I heard a few years back that there are about 30,000 tickets available for the public and proximately 300,000 requests for ticket or something like that. Some tour companies, sponsors, Wagner societies will get certain number of tickets so that will be a shorter way of getting it.

Every year I had a thought that may be I should start applying for tickets but I have just not been able to get the motion started yet 

I met a few people who have some serious connections, board members of major festivals etc who kind of allude to the facts that they can get tickets there but before I had a chance to open my mouth to ask, they always said, it is not all that its cracked up to be, it is not the same as in the past etc etc don't bother, may be they just know what I want to ask next and tried to stop me from asking 

Yep Bayreuth is definitely the hardest tickets to get by far.

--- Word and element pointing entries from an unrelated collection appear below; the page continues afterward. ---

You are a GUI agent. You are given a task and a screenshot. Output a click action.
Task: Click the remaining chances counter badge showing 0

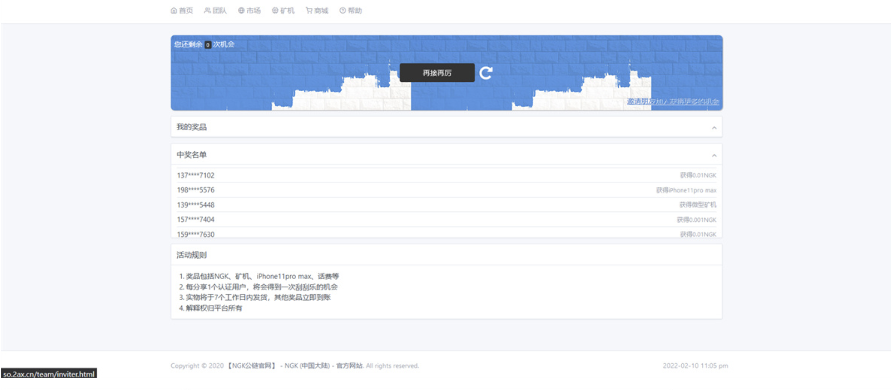[207, 45]
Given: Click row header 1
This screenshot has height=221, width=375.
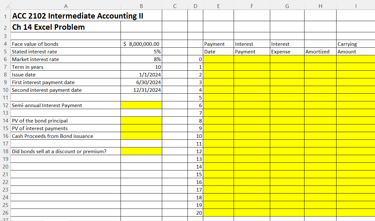Looking at the screenshot, I should (5, 15).
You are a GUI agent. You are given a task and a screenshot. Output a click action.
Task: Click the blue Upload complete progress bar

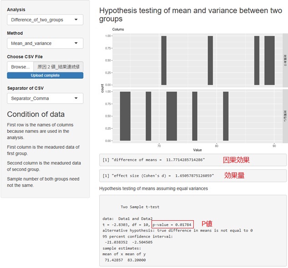point(45,75)
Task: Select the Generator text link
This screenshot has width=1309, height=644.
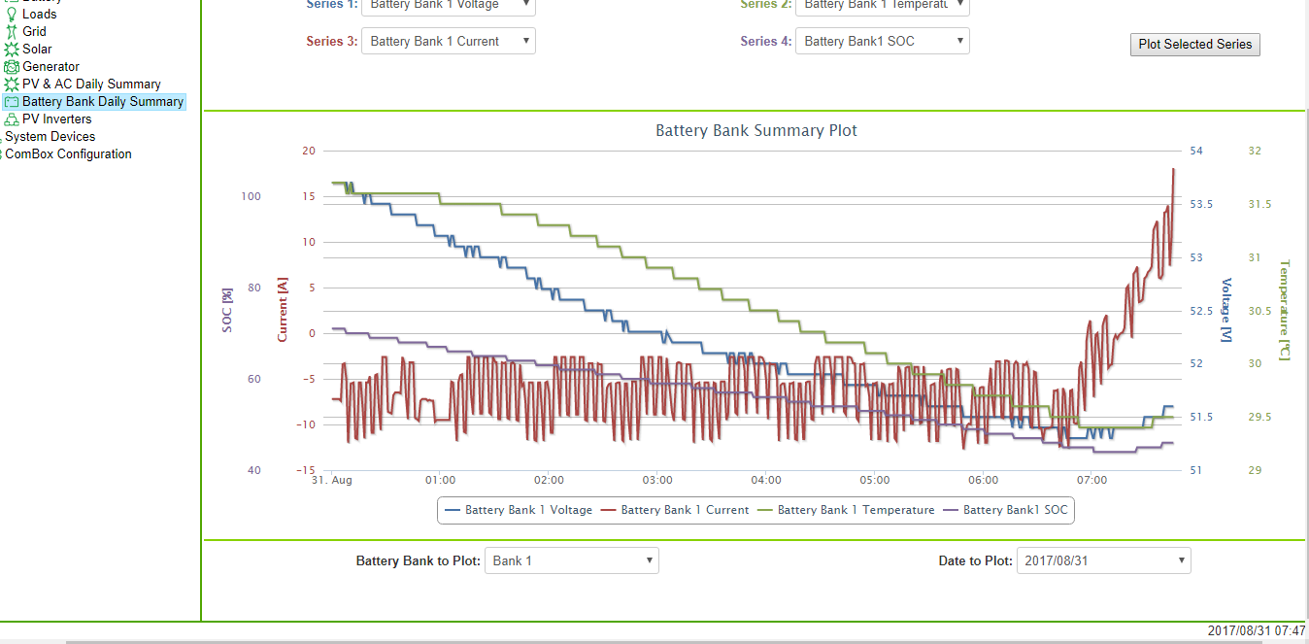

> Very thoughtful. I remember in Joe Volpe's book on his term as GM at the Met he mentioned that they really should tear it down and build a smaller house, and that would fix a lot of what's wrong at the Met - not filling the house, tickets too easy to get, singers have a hard time, have to sing too hard.


I think the Met was also thinking for years of adding smaller hall like a mini met which would be more suitable to some operas and singers. However, with less seats, the ticket price will have to be sky high or else it would not be financially viable. 
Opera houses in Europe are generally much smaller than the Met, Chicago or San Francisco so the experience will be quite different. I think the Met is a very well design hall and for its size, the acoustic is very good. Unfortunately a well made small hall will always have advantage over an oversize well designed hall, all else being equal.


----------



## Glissando (Nov 25, 2011)

sharik said:


> i've watched that Met Ring several times already and i find Morris one of the best Wotans, and as for acting - it's certainly not Bayreuth can show how to do it.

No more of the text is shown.